Biographie de Balzac

Honoré de Balzac est l’un des quatre enfants de Bernard François Balssa et d’Anne-Charlotte-Laure Sallembier. Son père est secrétaire au conseil du roi et sa mère vient d’une famille de passementiers. Il a une affection particulière pour sa sœur Laure. A partir de 1807, il est pensionnaire au collège des oratoriens de Vendôme, puis à partir de 1814, il étudie au collège de Tours. Puis il continue ses études à Paris, bientôt rejoint par sa famille. Honoré obtient son baccalauréat, suit des cours de Droit puis devient clerc de notaire. Peu à peu il se découvre une vocation littéraire, et commence à écrire. C’est une rupture avec son milieu bourgeois. Il devient l’amant de Laure de Berny, femme de vingt ans son aînée, et dont l’influence traversera son œuvre, et surtout dans les personnages de femme. Admirateur de Walter Scott, Balzac s’essaie au roman historique. Mais la plupart de ses romans de jeunesse sont des échecs commerciaux. Il les considérera comme des échecs littéraires, indignes de figurer aux côtés de ses autres œuvres, les cent trente-sept…Et elles tomberont dans l’oubli. Balzac veut devenir riche. Comme beaucoup de ses contemporains, il se lance dans les affaires. Il sera imprimeur, il cultivera même des ananas, exploitera des mines d’argent désaffectées en Sardaigne. Il échoue partout. Il se lance aussi dans l’édition. Il fait rapidement faillite (en 1826), et se relance dans l’écriture. Il connaît enfin le succès avec « Les Chouans » en 1829, publié chez l’un de ses anciens associés (un de ceux avec qui il avait précédemment connu la faillite). Devenu célèbre, il s’essaie aussi au journalisme, expose ses opinions politiques, monarchistes et conservatrices. Quelques années plus tard, en 1834, année de la parution de « Le père Goriot », Balzac achètera même un journal, La Chronique de Paris, qui fera également faillite deux ans plus tard.

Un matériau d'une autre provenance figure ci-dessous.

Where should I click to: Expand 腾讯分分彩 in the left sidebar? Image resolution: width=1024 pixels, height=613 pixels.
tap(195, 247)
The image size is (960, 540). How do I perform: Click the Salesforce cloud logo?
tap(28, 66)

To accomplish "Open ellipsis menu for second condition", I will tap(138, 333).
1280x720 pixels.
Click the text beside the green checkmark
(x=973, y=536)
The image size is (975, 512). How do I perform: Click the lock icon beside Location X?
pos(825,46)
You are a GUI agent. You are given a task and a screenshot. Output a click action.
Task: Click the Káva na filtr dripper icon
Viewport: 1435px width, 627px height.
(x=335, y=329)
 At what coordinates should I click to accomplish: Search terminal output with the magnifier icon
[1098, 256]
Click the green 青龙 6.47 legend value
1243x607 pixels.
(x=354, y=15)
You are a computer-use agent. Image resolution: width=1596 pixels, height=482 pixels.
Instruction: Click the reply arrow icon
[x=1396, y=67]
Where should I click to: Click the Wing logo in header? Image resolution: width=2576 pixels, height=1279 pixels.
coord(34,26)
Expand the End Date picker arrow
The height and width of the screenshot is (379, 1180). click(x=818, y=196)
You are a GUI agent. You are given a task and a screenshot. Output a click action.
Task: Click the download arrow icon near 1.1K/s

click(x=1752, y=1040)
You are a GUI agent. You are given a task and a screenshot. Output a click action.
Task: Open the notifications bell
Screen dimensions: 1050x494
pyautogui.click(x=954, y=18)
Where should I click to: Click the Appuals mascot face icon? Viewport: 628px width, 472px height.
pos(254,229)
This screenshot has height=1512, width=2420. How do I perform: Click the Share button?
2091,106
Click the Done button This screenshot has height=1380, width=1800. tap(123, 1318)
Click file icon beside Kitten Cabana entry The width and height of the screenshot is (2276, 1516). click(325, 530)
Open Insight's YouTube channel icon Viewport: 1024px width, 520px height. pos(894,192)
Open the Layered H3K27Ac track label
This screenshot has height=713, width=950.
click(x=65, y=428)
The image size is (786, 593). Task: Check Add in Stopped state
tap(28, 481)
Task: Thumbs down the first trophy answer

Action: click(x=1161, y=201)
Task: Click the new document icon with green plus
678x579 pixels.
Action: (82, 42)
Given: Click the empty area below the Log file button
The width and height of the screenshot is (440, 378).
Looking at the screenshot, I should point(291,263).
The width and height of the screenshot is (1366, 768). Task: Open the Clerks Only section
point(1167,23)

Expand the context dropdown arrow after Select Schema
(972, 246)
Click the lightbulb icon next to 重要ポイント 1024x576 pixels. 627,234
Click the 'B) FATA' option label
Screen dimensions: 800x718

En 1831, la parution de « La peau de chagrin » est un succès majeur. Au fur et à mesure qu’il écrit, la Comédie Humaine s’ébauche. Plusieurs liaisons amoureuses marqueront sa vie. D’abord il y son amitié avec Zulma Carraud, puis évidemment, il y a la passion, longuement épistolaire, avec la Comtesse Hanska. Il séjournera plusieurs fois en Ukraine chez la Comtesse, et finira par l’épouser en 1850. Entre temps, travailleur infatigable, acharné (avec sa cafetière qui lui tenait compagnie pendant qu’il écrivait toute la nuit) il aura laissé l’une des œuvres les plus magistrales de la littérature française. A partir de 1843, sa santé devient fragile, et les déceptions s’accumulent : il n’est pas élu à la Constituante en 1848, il n’est pas élu à l’Académie Française. Toute sa vie, Balzac aura cherché la reconnaissance de ses contemporains. Il aura rajouté une particule à son nom, cherché le succès dans l’édition, voulu faire de la politique, et être reconnu par ses pairs, mais l’homme qui écrivit l’une des œuvres les plus ambitieuses et les plus lucides sur la nature humaine n’aura jamais su se connaître et s’accepter. Lucide sur ses contemporains, il n’en exigeait pas moins qu’ils l’aiment et l’admirent. Peut être que le meilleur éclairage nous est apporté par l’un de ses romans, « Louis Lambert », le plus autobiographique de tous ; il décrit l’itinéraire d’un jeune homme génial, inspiré, assoiffé d’absolu, mais mal aimé et incompris.

La Comédie Humaine

Si Zola s’est « officiellement » inspiré de La Comédie Humaine (le nom est inspiré de la Divine Comédie de Dante), et que l’intention de dépasser l’œuvre de Balzac est derrière l’idée des Rougon-Macquart, Balzac ne s’inspire pas vraiment d’un modèle pour façonner la Comédie Humaine. Et d’ailleurs, l’idée ne lui vient pas tout de suite. Entre 1830 et 1834, Balzac expérimentera avec les personnages récurrents, et de là lui viendra l’ambition de peindre son monde contemporain. Il regroupera les œuvres par thèmes, accumulera les personnages, les fera revenir, leur trouvera des parentés, des liens, des itinéraires communs, croisés (d’où sa constante réécriture de romans précédemment publiés), et des thèmes récurrents qui fondent la vraie structure de l’ensemble, pourtant divisé en partie distinctes d’une façon qu’il expliquera mieux lui-même : « à la base de l’édifice : les Etudes de mœurs représentent les effets sociaux. La seconde assise est les Etudes philosophiques, car, après les effets viendront les causes…Puis, après les effets et les causes, doivent se chercher les principes. Les mœurs sont dans le spectacle, les causes sont dans les coulisses et les machines. Les principes, c’est l’auteur, mais, à mesure que l’œuvre gagne en spirales les hauteurs de la pensée, elle se mesure et se condense. »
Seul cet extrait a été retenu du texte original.